French President Chirac rejected a face-to-face request from Japanese Prime Minister Murayama to call off planned nuclear testing in the South Pacific. Australia, New Zealand, and the Philippines stepped up diplomatic protests against France.

Japanese carmakers, in an apparent bid to break a US-Japan auto-trade stalemate, reportedly will announce plans to increase production in North America. Japan reacted sharply, meanwhile, to US plans to impose sanctions on two Japanese airlines after Tokyo refused to allow Federal Express to expand its operations in Japan.

Britain reaffirmed its determination to disarm the outlawed IRA, and the IRA-allied Sinn Fein party responded with increased stridency. Discord between the two sides has mired Northern Ireland peace talks and has strained the IRA's truce.

Cuban President Castro told CNN he has decided against allowing the extradition of fugitive financier Robert Vesco to the US to face fraud charges. Cuba will put Vesco on trial if evidence shows he violated Cuban law, Castro said.

Australia's Labor government appointed Finance Minister Kim Beazley as deputy prime minister. Beazley is replacing the low-profile Brian Howe. Elections are expected either late this year or early in 1996. Prime Minister Keating, behind in the polls, immediately endorsed Beazley as his eventual replacement.

Floods sweeping northeastern Bangladesh have killed 50 people since Thursday and have left up to 2 million others marooned, officials reported. Rain continued to batter the area yesterday.

Palestinians wearing chains and handcuffs marched in Gaza in support of colleagues hunger-striking in Israeli jails. A day of fasting is planned for today for the 5,000 inmates still held by Israel. Israel's top leaders toured the West Bank as the July 1 deadline for a troop-pullout neared.

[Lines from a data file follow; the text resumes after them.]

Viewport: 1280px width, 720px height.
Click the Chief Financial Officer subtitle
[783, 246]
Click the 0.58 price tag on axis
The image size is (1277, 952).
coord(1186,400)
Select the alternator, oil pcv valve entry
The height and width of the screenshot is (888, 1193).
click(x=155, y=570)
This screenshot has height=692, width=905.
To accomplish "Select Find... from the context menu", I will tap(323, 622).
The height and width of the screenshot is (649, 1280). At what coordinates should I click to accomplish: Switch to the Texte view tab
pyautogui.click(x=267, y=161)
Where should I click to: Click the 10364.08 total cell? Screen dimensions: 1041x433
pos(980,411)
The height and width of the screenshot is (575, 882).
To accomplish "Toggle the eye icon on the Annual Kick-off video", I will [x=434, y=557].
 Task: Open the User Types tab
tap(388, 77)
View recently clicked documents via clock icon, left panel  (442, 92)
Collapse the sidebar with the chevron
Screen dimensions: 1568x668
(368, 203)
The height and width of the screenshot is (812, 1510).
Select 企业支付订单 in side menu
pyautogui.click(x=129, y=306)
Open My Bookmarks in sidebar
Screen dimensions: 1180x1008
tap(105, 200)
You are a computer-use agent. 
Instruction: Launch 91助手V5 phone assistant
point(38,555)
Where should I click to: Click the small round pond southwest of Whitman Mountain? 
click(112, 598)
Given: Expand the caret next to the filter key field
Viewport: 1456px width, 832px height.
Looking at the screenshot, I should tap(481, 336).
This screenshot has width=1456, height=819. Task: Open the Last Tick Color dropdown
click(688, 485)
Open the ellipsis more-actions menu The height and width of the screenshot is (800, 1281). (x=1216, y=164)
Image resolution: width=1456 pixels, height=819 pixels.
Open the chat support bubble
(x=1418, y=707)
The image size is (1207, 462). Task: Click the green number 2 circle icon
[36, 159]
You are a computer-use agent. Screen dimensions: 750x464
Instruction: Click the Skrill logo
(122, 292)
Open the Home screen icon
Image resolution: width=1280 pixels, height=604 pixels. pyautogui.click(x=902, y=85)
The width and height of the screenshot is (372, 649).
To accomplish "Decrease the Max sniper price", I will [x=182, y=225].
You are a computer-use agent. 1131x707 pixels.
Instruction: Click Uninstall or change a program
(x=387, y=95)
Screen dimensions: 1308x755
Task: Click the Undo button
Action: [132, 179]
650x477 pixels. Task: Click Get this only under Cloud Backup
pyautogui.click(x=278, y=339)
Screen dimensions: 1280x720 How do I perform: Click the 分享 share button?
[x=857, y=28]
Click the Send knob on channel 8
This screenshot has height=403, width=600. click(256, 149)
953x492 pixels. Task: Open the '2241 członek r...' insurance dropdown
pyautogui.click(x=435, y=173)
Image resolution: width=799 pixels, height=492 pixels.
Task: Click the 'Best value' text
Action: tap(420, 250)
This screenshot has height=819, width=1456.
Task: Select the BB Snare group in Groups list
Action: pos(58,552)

A leader of Colombia's Cali drug cartel suspected of involvement in a bombing that killed 29 people surrendered to authorities. Henry Loaiza is considered a hard-liner who had wanted to respond to police pressure on the cartel with revenge attacks.


Some devout Muslims say Western cartoon characters such as Tom and Jerry and Popeye are too violent, so they've come up with an alternative: Islamic cartoons. The first is "Salam's Journey," a 40-minute animated movie based on a story from the Koran, Islam's holy book. So far, 20,000 copies have been sold.

A volcanic eruption has formed a new island near the Pacific Ocean nation of Tonga. It began two weeks ago, and when the dust settled, Tongans found an island several acres in size, rising 40 or 50 feet in places. But the island may not stick around. One formed in 1969 sank or was washed away.

The 1996 summer Olympics have already attracted $198 million in ticket orders, and 171 of 540 scheduled events are oversubscribed. An Olympics official estimates 500,000 ticket orders will be received by the end of the year.

One of Switzerland's national symbols - chocolate - is about to be Eurocratized, and many Swiss don't have much appetite for it. New food regulations taking effect July 1 will allow Swiss chocolate makers to add vegetable oils to the traditional cocoa butter, putting them in line with other European nations.

Disney unveiled plans for a fourth theme park near Orlando, Fla., that will feature wild animals.

Top-Grossing Films In the US, June 16-18

(Preliminary figures)

1. "Batman Forever," $52.8 million

2. "Congo," $10.2 million

3. "Casper," $7 million

4. "The Bridges of Madison County," $6.7 million

5. "Braveheart," $4.1 million

6. "Die Hard With a Vengeance," $3.8 million

7. "Crimson Tide," $3.4 million

8. "Pocahontas," $2.7 million

9. "Forget Paris," $1.7 million

10. "While You Were Sleeping," $1.6 million

- Associated Press

" The United States is observing a moratorium on nuclear testing, and we will continue to observe that moratorium."